- WORK ORDER: Beginning with the line that holds "Where should I click to: Click" and ending with the last line below, please copy every line exactly, add nothing, and leave out the pictures.
*** Opening DATA FOR THIS TASK ***
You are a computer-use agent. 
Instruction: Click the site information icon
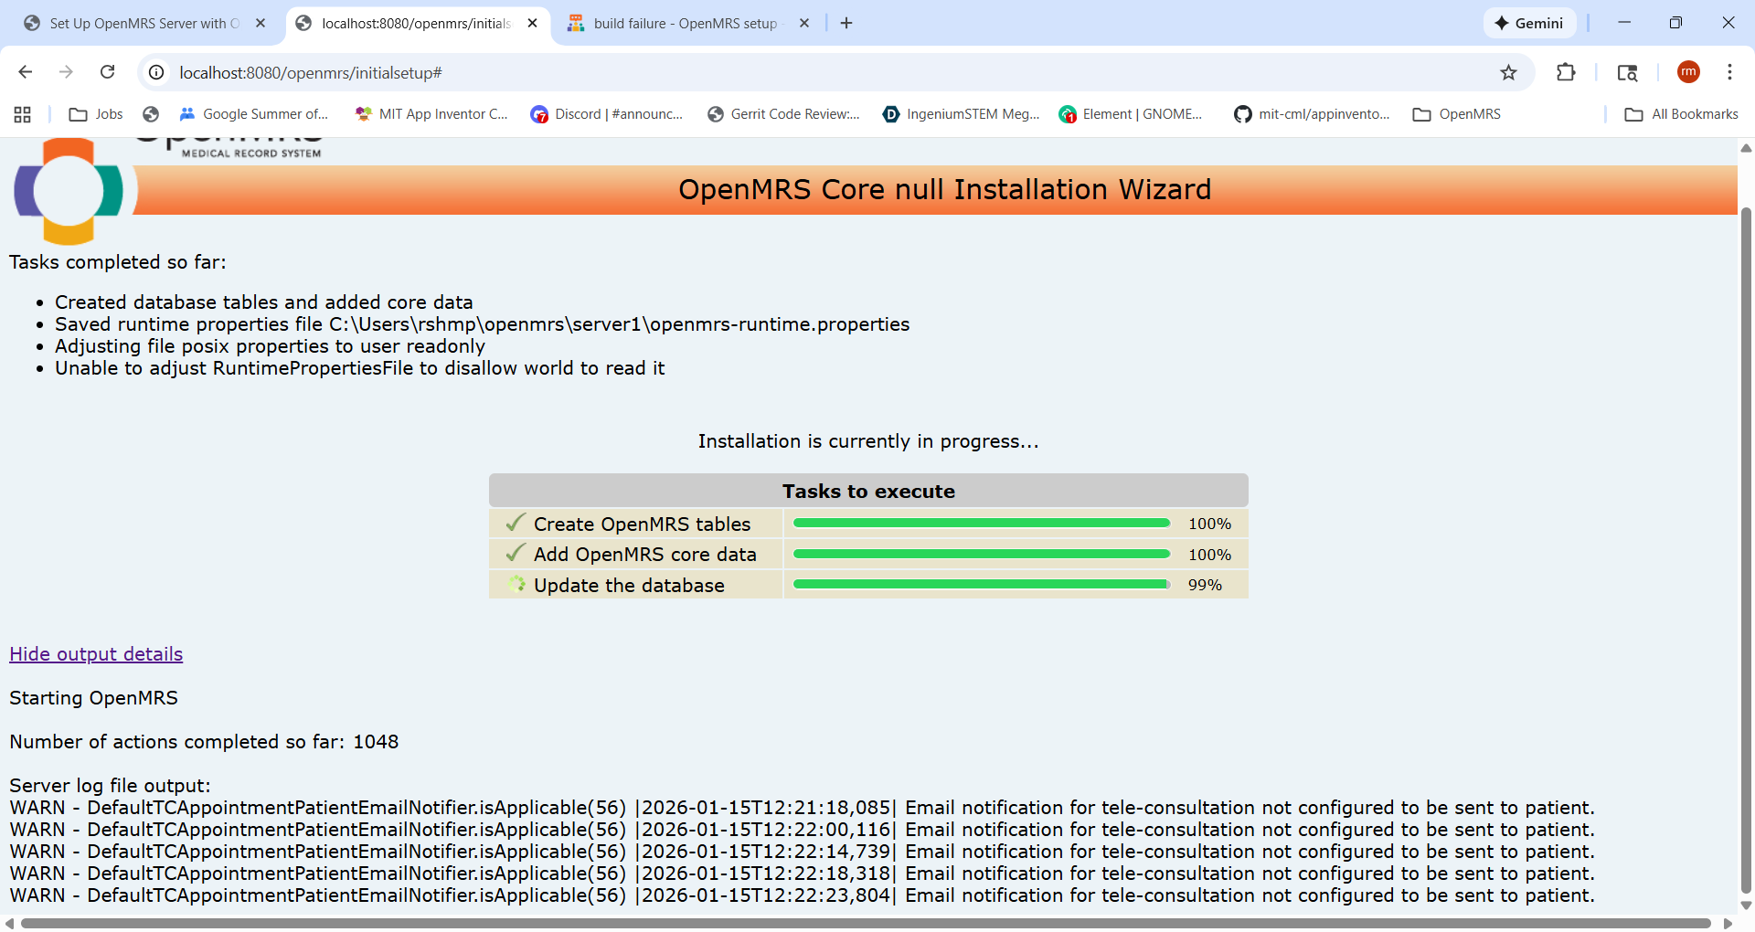tap(157, 72)
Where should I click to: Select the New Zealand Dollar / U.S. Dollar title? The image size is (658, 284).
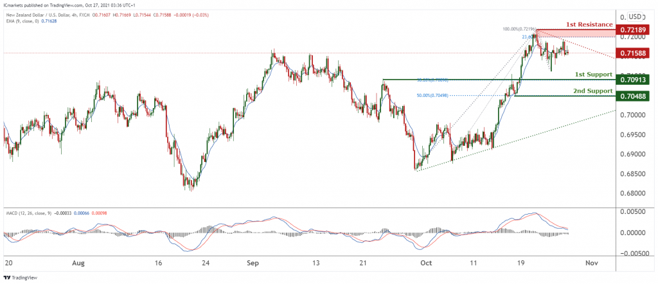click(37, 15)
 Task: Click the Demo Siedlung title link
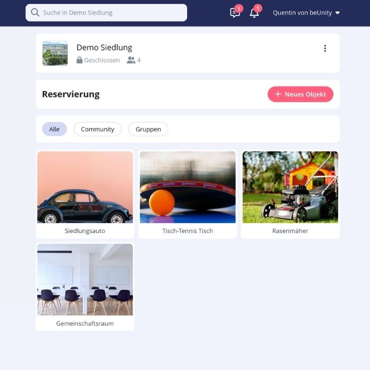point(104,48)
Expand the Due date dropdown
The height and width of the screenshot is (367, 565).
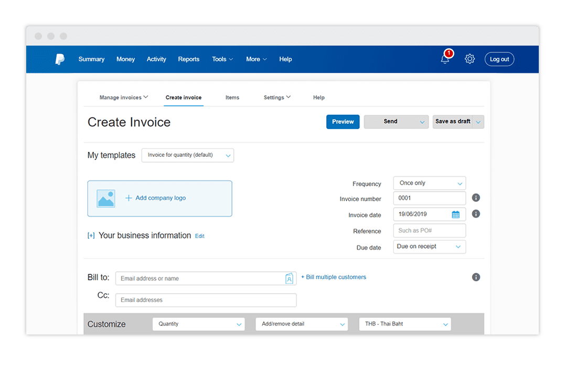429,247
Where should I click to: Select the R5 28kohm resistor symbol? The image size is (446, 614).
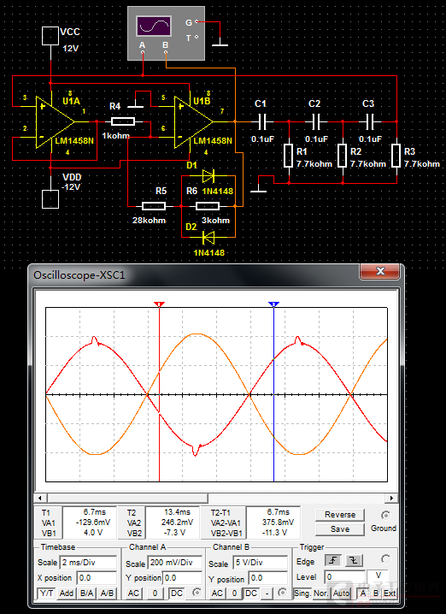click(x=154, y=205)
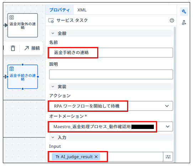Open the wrench properties panel icon

184,11
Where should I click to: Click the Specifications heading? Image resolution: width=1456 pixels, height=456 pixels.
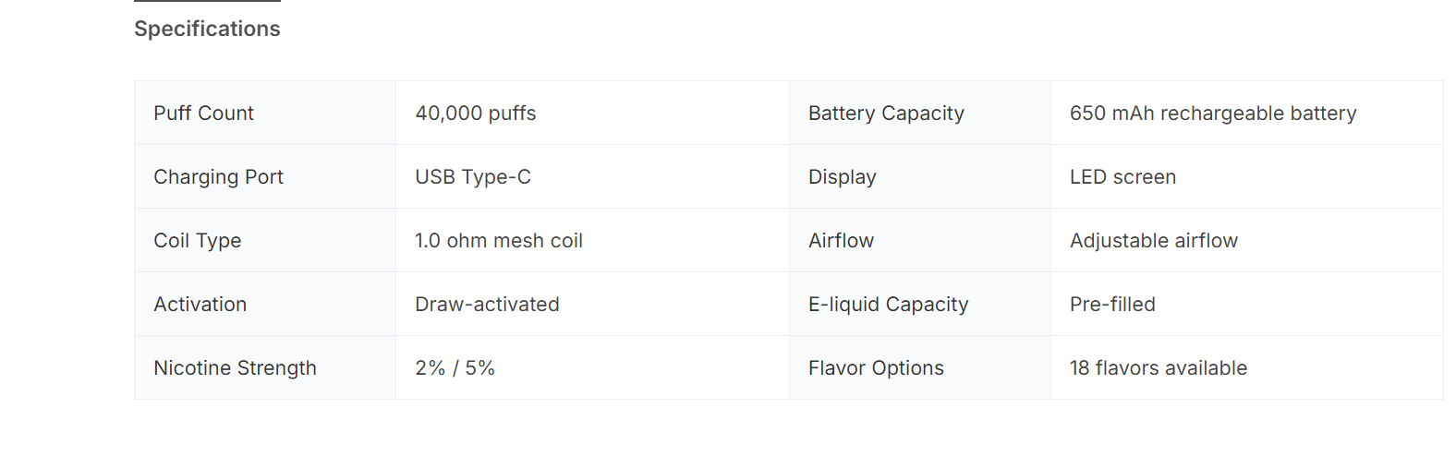coord(207,29)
*** Closing DATA FOR THIS TASK ***
- SOLVED EXERCISE:
Where should I click to: Click the Specifications heading? Image resolution: width=1456 pixels, height=456 pixels.
coord(207,29)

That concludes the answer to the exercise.